Records contained in a dataset
□ □ □ □
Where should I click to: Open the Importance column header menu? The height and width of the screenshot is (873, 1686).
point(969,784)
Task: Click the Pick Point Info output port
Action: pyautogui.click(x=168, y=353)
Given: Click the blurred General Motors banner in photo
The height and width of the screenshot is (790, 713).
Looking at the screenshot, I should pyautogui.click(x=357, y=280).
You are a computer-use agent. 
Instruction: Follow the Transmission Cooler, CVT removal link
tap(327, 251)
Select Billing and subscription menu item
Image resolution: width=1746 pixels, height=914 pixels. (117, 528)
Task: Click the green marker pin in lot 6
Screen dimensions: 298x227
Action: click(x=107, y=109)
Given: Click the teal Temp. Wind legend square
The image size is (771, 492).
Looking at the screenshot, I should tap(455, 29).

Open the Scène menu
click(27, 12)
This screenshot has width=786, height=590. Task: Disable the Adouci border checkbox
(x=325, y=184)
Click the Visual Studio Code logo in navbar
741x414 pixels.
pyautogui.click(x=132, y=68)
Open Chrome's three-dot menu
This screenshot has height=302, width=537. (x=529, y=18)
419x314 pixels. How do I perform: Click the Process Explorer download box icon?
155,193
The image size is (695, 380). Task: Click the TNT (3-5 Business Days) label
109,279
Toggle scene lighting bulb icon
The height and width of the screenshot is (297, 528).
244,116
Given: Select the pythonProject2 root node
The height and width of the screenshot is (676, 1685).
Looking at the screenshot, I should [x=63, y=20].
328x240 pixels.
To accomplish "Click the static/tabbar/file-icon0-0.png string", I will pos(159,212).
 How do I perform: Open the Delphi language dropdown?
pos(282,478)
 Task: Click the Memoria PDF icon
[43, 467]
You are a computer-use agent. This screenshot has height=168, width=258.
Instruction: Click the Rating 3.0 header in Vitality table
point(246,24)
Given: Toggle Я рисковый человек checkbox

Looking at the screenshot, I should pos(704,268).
□ □ □ □
Find every line in the records that has the word "computer". Copy those lines.

## Exercise response
You are a computer-use agent. 
You are a computer-use agent. This screenshot has height=168, width=258.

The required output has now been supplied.